| INSTRUKSI TERTULIS |
Tentukan apakah setiap pernyataan berikut sesuai dengan kutipan tentang dokumentasi sebagai sumber bukti di bawah ini. Jawab ya atau tidak, lalu sertakan kata-kata penentu dari kutipan tersebut tanpa diubah: (a) penggunaan dokumen yang paling penting dalam studi kasus adalah mendukung dan menambah bukti dari sumber lain; (b) dokumen sebaiknya diterima apa adanya dari tempat asalnya; (c) dokumen dapat membantu memastikan ejaan nama organisasi yang disebut dalam wawancara.

| KUTIPAN TEKS |
• • • • •

A. Enam
Sumber Bukti
1.
Dokumentasi
Informasi dokumenter tentunya relevan untuk setiap
topik studi kasus. Tipe informasi ini bisa menggunakan berbagai bentuk dan
hendakmnya menjadi objek rencana-rencana pengumpulan data yang eksplisit.
Sebagai contoh, pertimbangkan jenis dokumen berikut:
·
Surat, memorandum, dan pengumuman resmi;
·
Agenda, kesimpulan-kesimpulan pertemuan, dan
laporan-laporan peristiwa tertulis lainnya;
·
Dokumen-dokumen administratif – proposal,
laporan kemajuan, dan dokumen-dokumen intern lainnya;
·
Penelitian-penelitian atau evaluasi-evaluasi
resmi pada situs yang sama; dan
·
Kliping-kliping baru dan artikel-artikel yang
muncul dimedia massa.
Manfaat dari tipe-tipe dokumen ini dan yang lain
tidaklah selalu disandarkan pada keakuratan atau kekurang biasannya. Memang
dokumen perlu digunakan secara hati-hati dan tidak asal diterima sebagaimana
adanya dari tempat asalnya.
Untuk studi kasus, penggunaan dokumen yang paling
penting adalah mendukung dan menambah bukti dari sumber-sumber lain. Pertama,
dokumen membantu memverifikasi ejaan dan judul atau nama yang benar dari
organisasi-organisasi yang telah disinggung dalam wawancara. Kedua, dokumen
dapat menambah rincian spesifik lainnya guna mendukung informasi dari
sumber-sumber lain. Ketiga, inferensi dapat dibuat dari dokumen-dokumen.

• • • • •

| DATA YANG DISEDIAKAN |
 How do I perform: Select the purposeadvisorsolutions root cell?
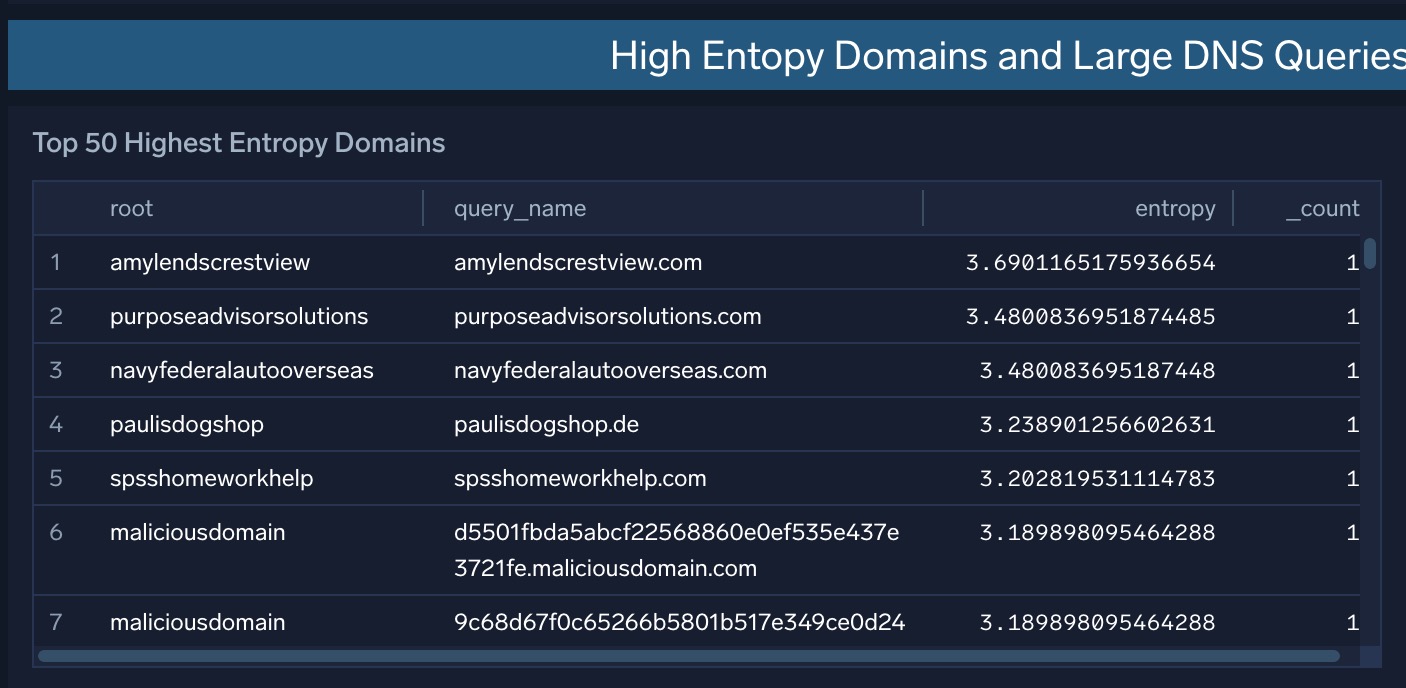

• • • • •

| HASIL LATIHAN |
(a) Ya: "Untuk studi kasus, penggunaan dokumen yang paling penting adalah mendukung dan menambah bukti dari sumber-sumber lain."
(b) Tidak: "dokumen perlu digunakan secara hati-hati dan tidak asal diterima sebagaimana adanya dari tempat asalnya."
(c) Ya: "dokumen membantu memverifikasi ejaan dan judul atau nama yang benar dari organisasi-organisasi yang telah disinggung dalam wawancara."